>> START Supplied data

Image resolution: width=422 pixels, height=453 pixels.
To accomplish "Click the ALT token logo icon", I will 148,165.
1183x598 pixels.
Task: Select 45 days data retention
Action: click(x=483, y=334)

>> END Supplied data

Stated task — Rewrite all of the data above, replacing "resolution" with "dimensions" and changing nothing else.

Task answer —
Image dimensions: width=422 pixels, height=453 pixels.
To accomplish "Click the ALT token logo icon", I will 148,165.
1183x598 pixels.
Task: Select 45 days data retention
Action: click(x=483, y=334)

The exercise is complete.